Once to get the list of first N messages, it should be pretty easy to get the message ID of the last element in the list. To fetch the next N messages:
- start = last messageID of previous list
- end = null
- reverse = true
- limit = N
And that’s all !
II Traps
And now the traps that you should absolutely avoid if you don’t want to suffer endless hours of debugging 🙂
A The real semantic of composite column key
In the latest version of Cassandra composite column key has been added. What is it ?
Basically instead of having a simple column key (column name) of one type, you can aggregate several values (also called components) of several types to form one unique column key.
Examples: login:location, surname:firstname:age …
In the earlier days, people used to concatenate their fields a string value with a arbitrary chosen separator to form a kind of composite key. But this approach is rather limited because the sort order is lexicographical (string). It works well when all the component are of string type because concatenating them does not modify the sort order. If the component are of different types, you’re screwed.
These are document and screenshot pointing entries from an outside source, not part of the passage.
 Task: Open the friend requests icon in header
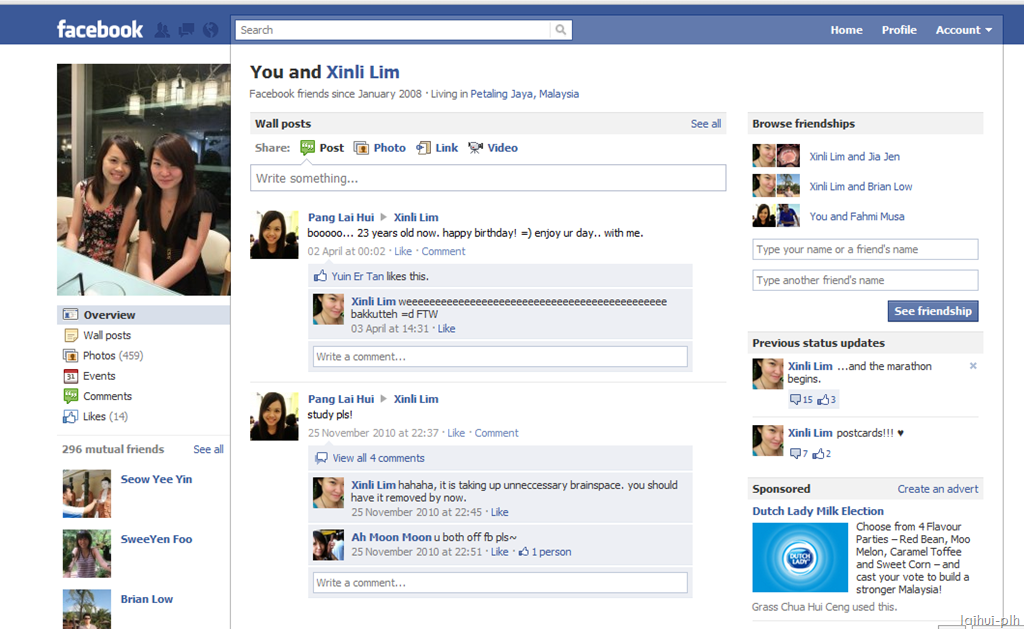pos(162,30)
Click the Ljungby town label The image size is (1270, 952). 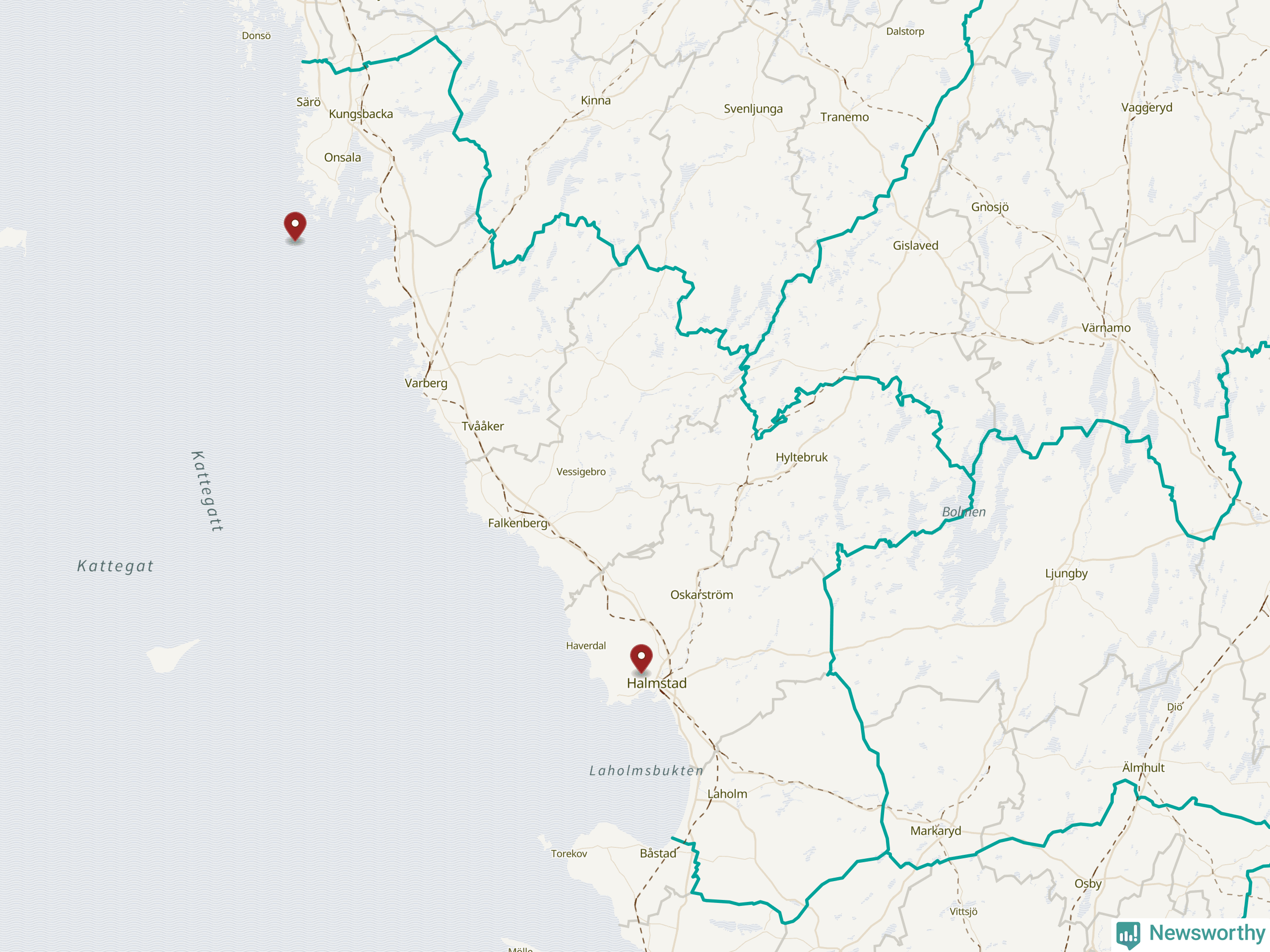point(1066,574)
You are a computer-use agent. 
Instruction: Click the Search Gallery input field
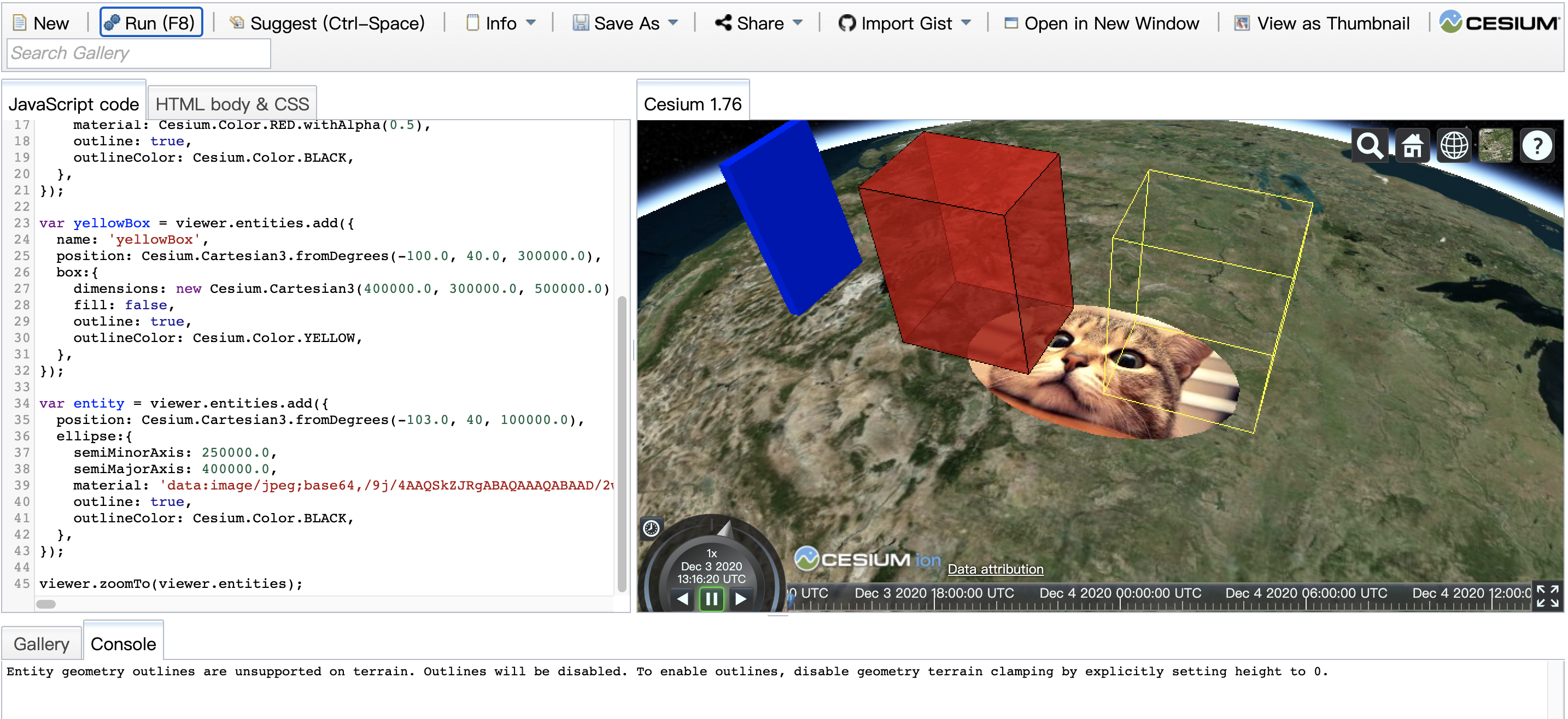[x=138, y=54]
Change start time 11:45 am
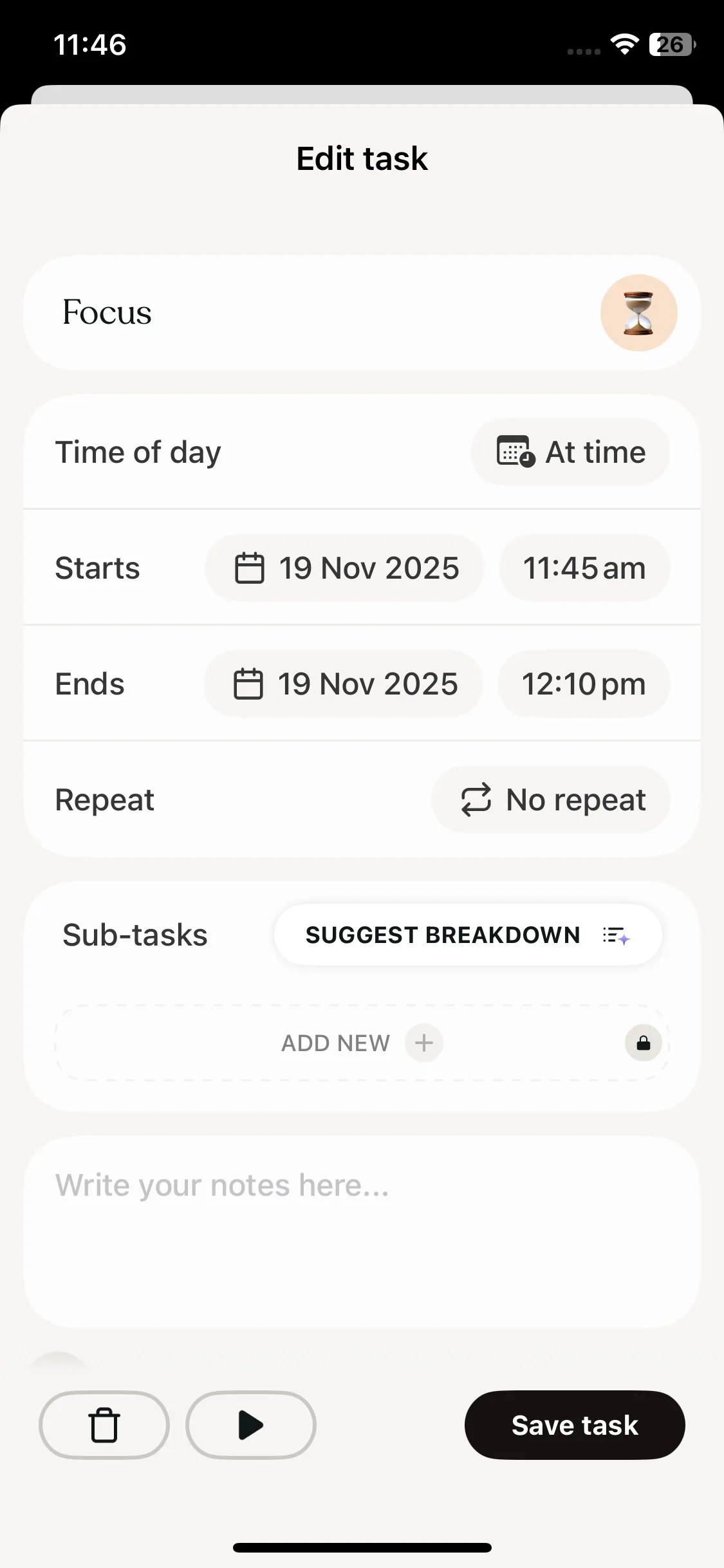This screenshot has height=1568, width=724. pos(584,568)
Now with the composite type, it is possible to mix components of different types!
Cool right ?
Not really indeed …
Let’s look at a simple example. We have a list of users and want to find them by their login, age or city. Usually we would have to create 3 indexes, one to index the login, one for the age and one for the city. Now the naive developer will create a composite column key as login : age : city.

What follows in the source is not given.